ROD LIDDLE: WORSE THAN I THOUGHT
I was busy with a loft issue last night, but I did manage to catch snippets of the Rod Liddle programme "The trouble with Atheism" on C4.
Alas, I should have paid more attention because after watching it I still don't know what the trouble with atheism is. I have some grasp now of the trouble with fascism, science, Darwin's theory, zealots and several other things Liddle tried to bind to atheism.
But as for atheism itself, I don't think he said a word about it. It was like me saying I was going to tell you what the trouble with apples was, and then going on about how bad oranges, boats and photographs are, trying to make apples out to be bad by proxy.
Bizarre. In fact, if I had been able to give it my full attention, I can tell you with all certainty that I would have given Rod Liddle such a damn good fisking today he wouldn't have been able to walk for a week.
As it is, I direct you to An Insomniac who makes a very good fisk of it indeed.


9 comments:
Thanks. I do my best.
You didn't miss much in Liddle's programme, except a great excuse to shout at the TV. I think his greatest achievement was to make even the most arrogant atheist look moderate in comparison.
(Liking the redesign, by the way)
I think it was a good job I was busy during the programme becasue believe me I was shouting at the telly enough as it was. And that grey hair doesn't suit him half as much as he thinks it does.
Thanks about the redesign! It's made some commentators bitter with envy, but what you gonna do?
Anyway, noticed with alarm tonight that you state on your blog you are taking a break from blogging to do real world stuff. Glad to see that lasted all of two hours...
There will be no more posts from me until after New Year. I'm allowing myself to post comments in the hope that weaning myself off will work better than going cold turkey (which would never work).

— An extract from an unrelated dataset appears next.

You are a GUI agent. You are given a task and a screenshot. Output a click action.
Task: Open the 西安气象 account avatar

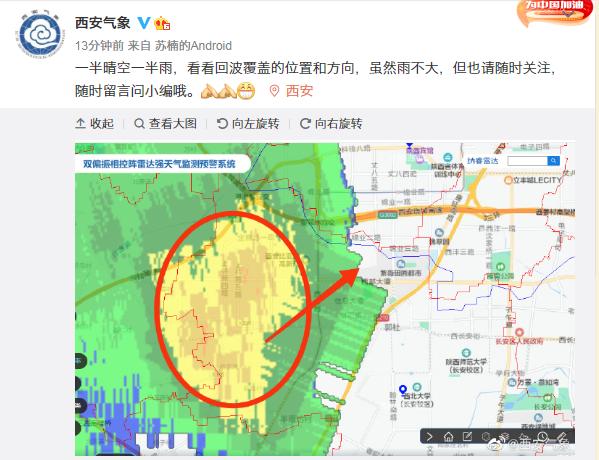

It's absolutely necessary - Christmas is just round the damn corner and I still have the bulk of my shopping to do. I doubt that my near and dear would appreciate a lack of presents, no matter how many times I hold Liddle up for scorn and ridicule.
Thankfully, Christmas is one of the few times when I have to put people before surfing the net.
Tip.
Don't buy presents for anyone for a long time and they eventually get the hint and stop buying them for you. If they don't get the hint then more fool them - you get stuff for nowt and they resent you.
Just how I like it.
Will,
Why does that not surprise me...?
Matt,
Did you really think he was arrogant? I thought he came across as remarkably stupid, eg. arguing a causal link between Darwin and concentration camps, and simplifying/essentialising evolution to such an ill-informed extent.
It was shit...
He was arrogant and stupid.
As of 7pm last night, I've finished me Christmas shopping. The ones who said "whatever" when asked what they wanted for christmas got crap presents. As punishment.
Will,
I might give that a try. :-)
He was arrogant and stupid.
Beautifully put.
His take on Darwin struck me as just bizarre. He seemed to believe that Darwinisn consisted solely of the idea of gradual evolution, and that anything which suggested otherwise overthrew it, and therefore proved all atheists wrong. Even five minutes on wikipedia would have shown him that both these ideas are sheer rubbish.

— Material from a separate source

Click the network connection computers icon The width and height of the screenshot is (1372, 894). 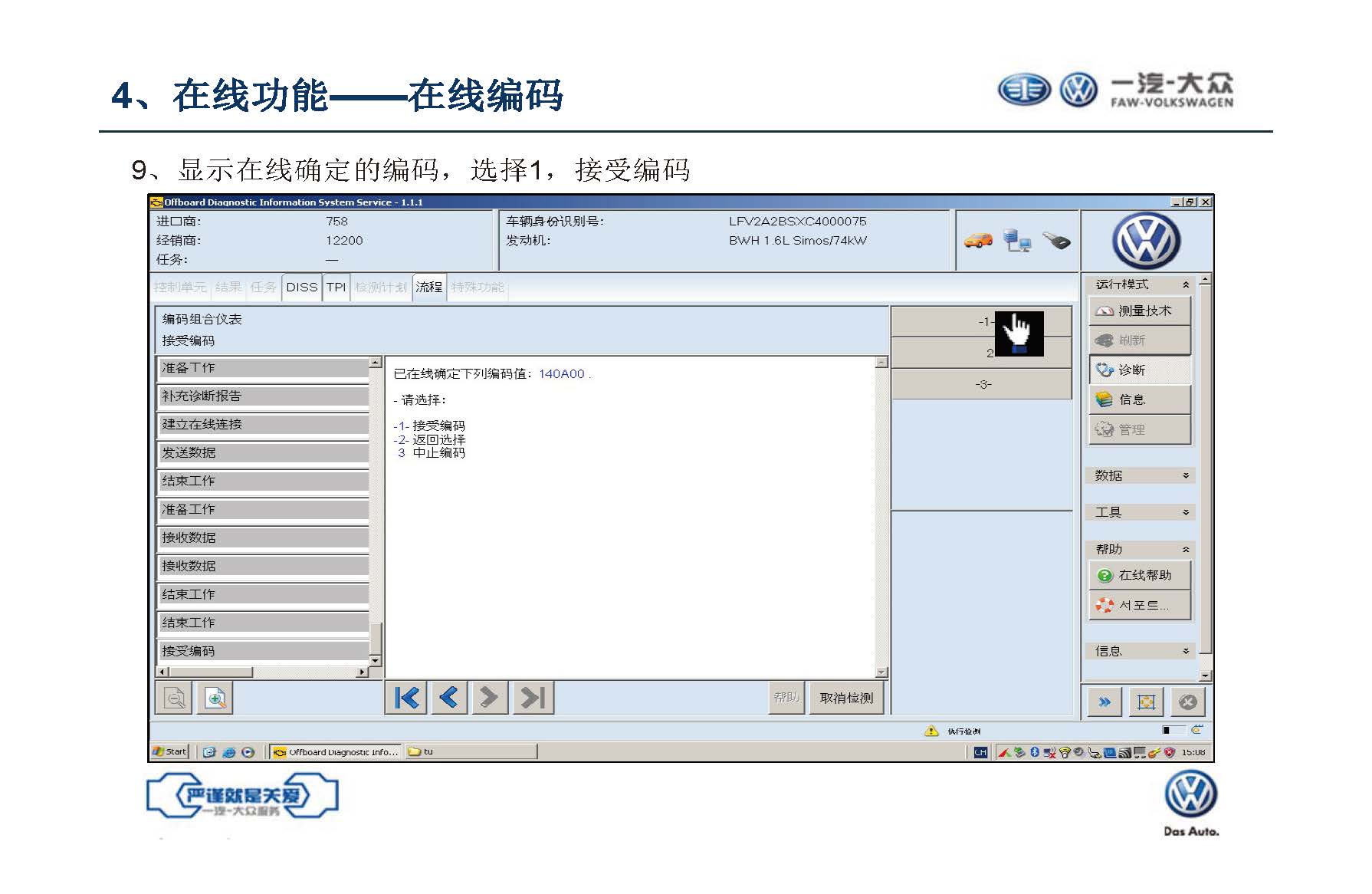point(1017,241)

The whole Eugenics thing was just the familiar mistake of assuming that the non-religious use science as a moral guide. "If natural selection is true then you have to kill off the sick. You HAVE too. Science SAYS so!"
Idiot.
His comments at the end about not bothering to argue about religion because we can't be certain either way reminded me of why I'm so wary of calling myself an agnostic. Yes, there's no way of establishing one way or another the existence of a purely transcendental deity, but we can still look at it in terms of *likelihood*. We can also examine (and have done so - quite successfully) the various claims about the world found in religion.
The whole Eugenics thing was just the familiar mistake of assuming that the non-religious use science as a moral guide.
Agreed. He was trying to argue that Darwinism was about evolution towards superior organisms - rather than organisms more suited to their changing environment.
Darwinism isn't telelogical in a sense that organisms are moving towards a Hegelian perfection - and anyone else should be disposed of so as to hasten the utopia... That's religious thinking projected onto science.